[Task goal]: Transcribe the data verbatim and drop its images.

[The data]:

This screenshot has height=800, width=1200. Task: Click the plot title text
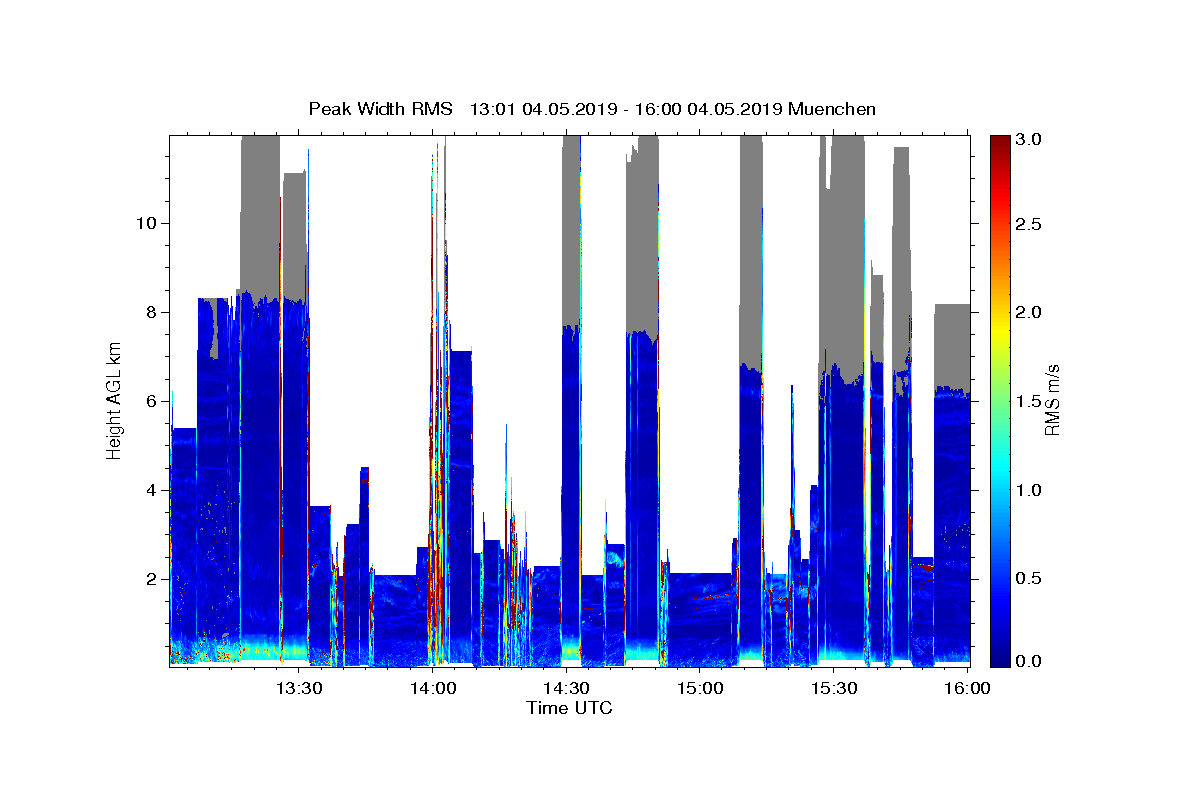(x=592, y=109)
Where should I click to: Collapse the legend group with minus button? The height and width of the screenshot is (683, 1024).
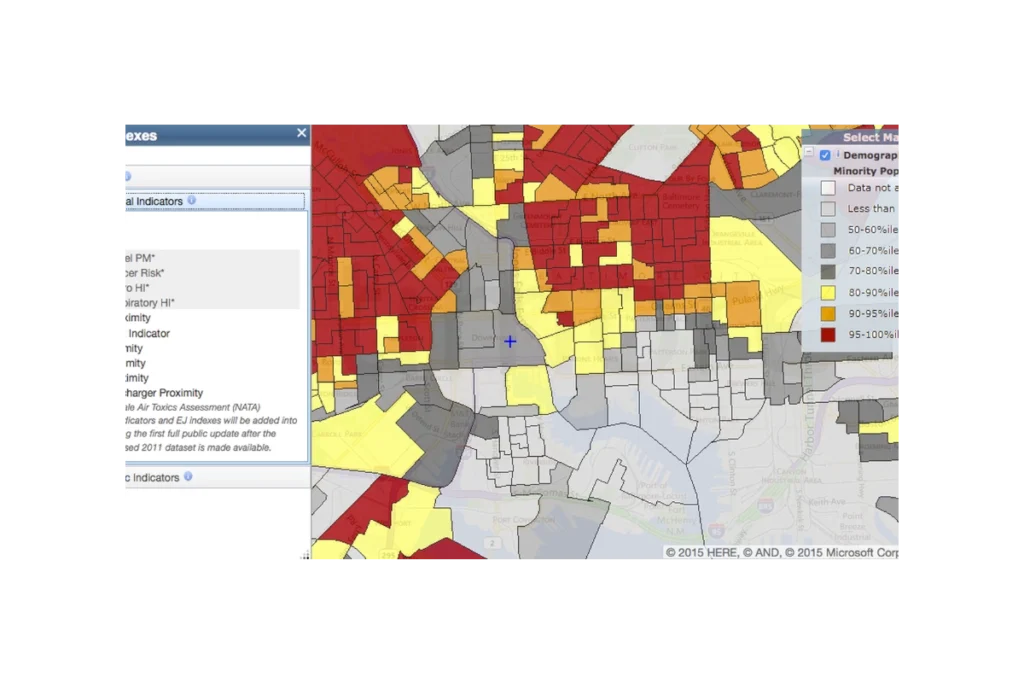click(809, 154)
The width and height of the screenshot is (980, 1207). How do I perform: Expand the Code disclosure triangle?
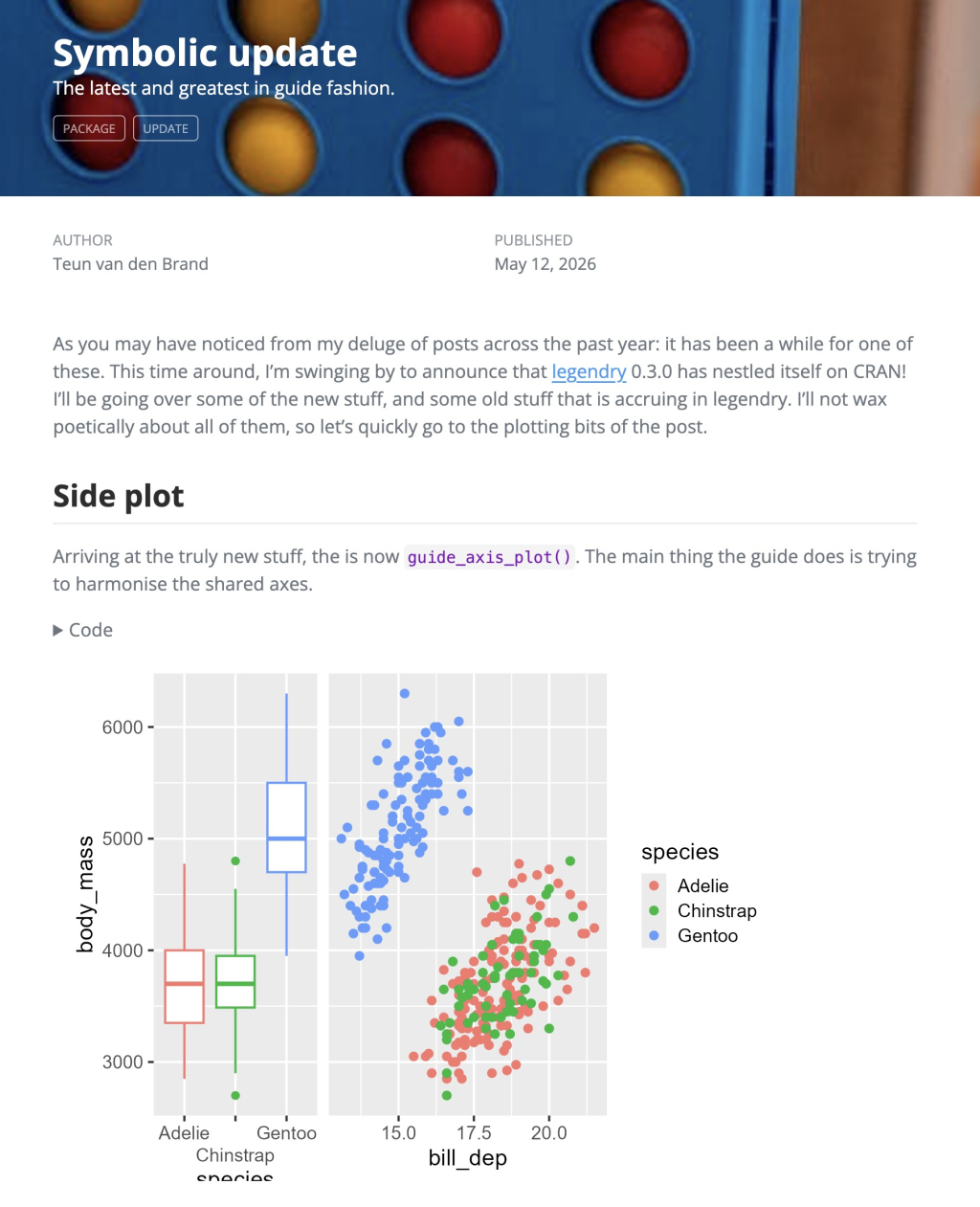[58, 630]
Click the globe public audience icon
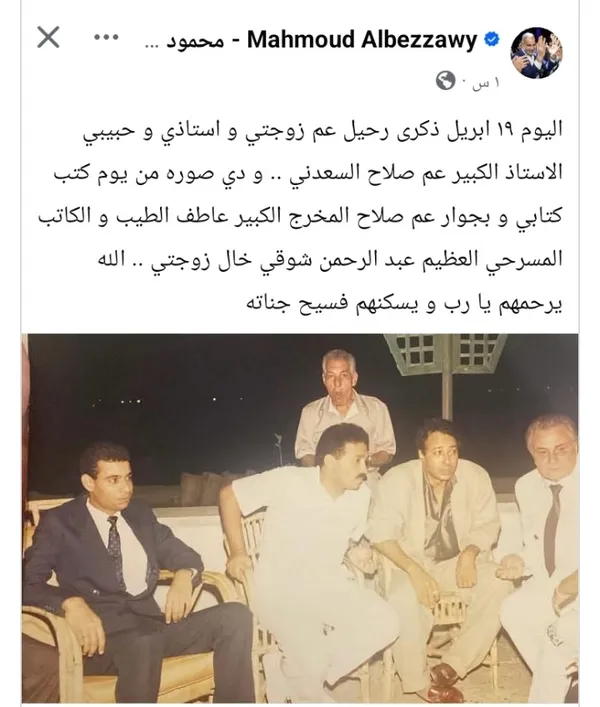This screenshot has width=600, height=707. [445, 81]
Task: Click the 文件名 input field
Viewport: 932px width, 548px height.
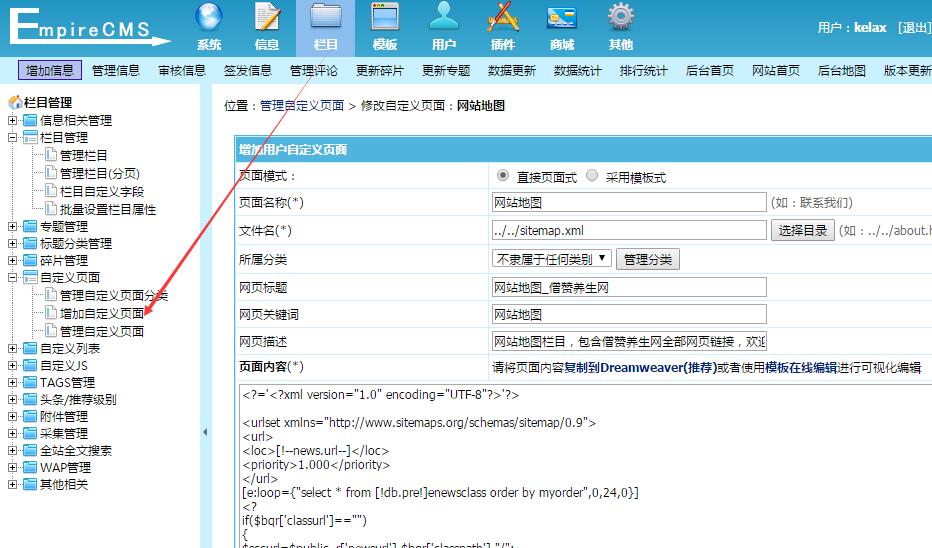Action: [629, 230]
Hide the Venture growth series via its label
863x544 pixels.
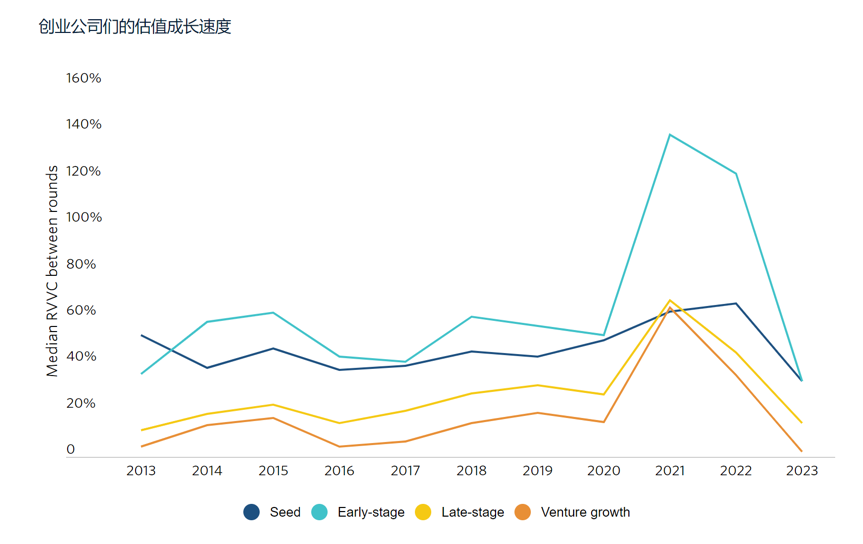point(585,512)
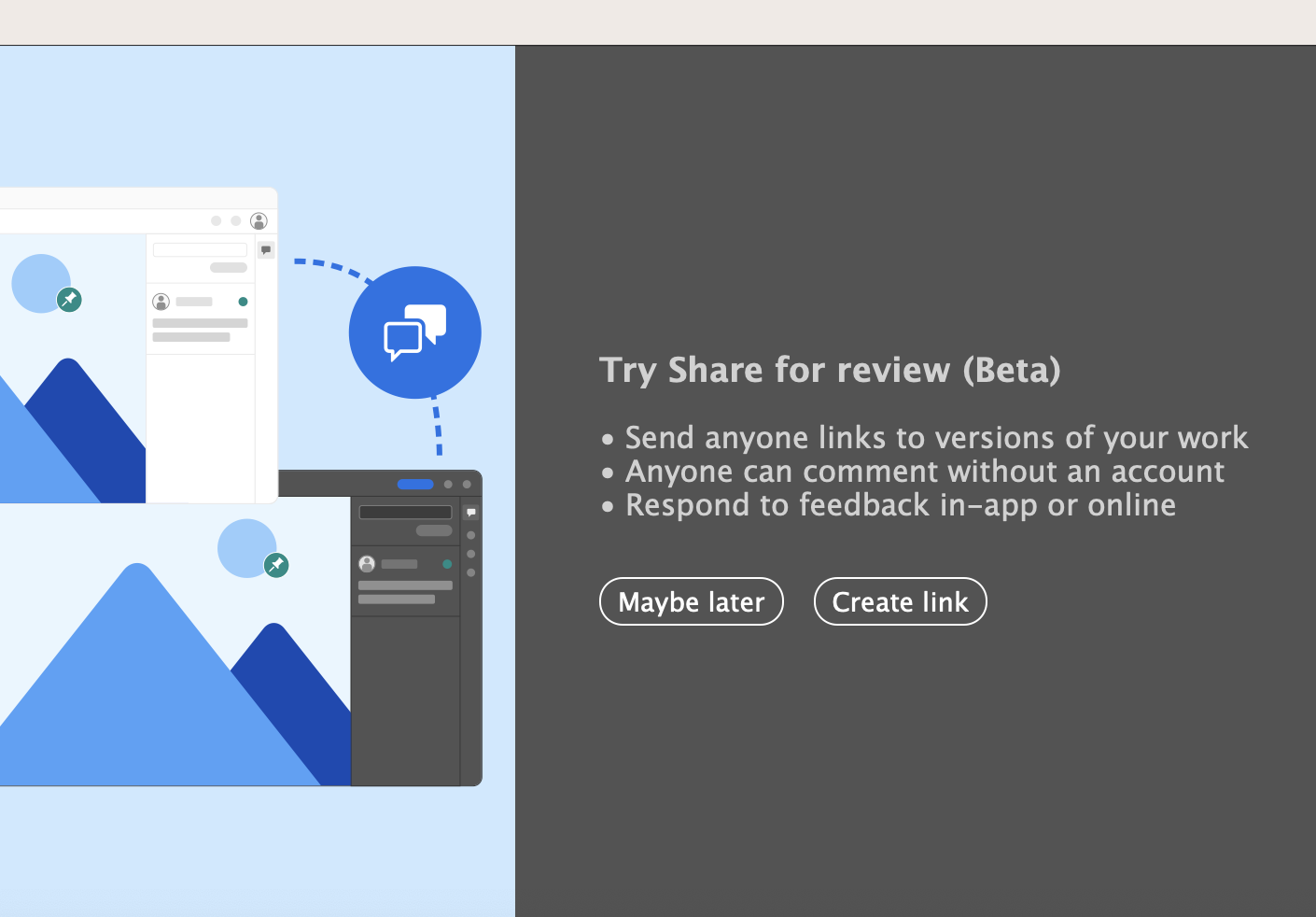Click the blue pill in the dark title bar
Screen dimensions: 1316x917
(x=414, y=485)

[Exercise response]:
This screenshot has height=800, width=1200. Task: Click the plot title text
(x=592, y=109)
Where should I click to: Collapse the legend group with minus button? The height and width of the screenshot is (683, 1024).
click(809, 154)
The width and height of the screenshot is (980, 1207). How do I perform: Expand the Code disclosure triangle?
[58, 630]
Click the globe public audience icon
This screenshot has width=600, height=707. [445, 81]
Task: Click the 文件名 input field
Viewport: 932px width, 548px height.
Action: [629, 230]
Hide the Venture growth series via its label
863x544 pixels.
point(585,512)
Click the blue pill in the dark title bar
Screen dimensions: 1316x917
(x=414, y=485)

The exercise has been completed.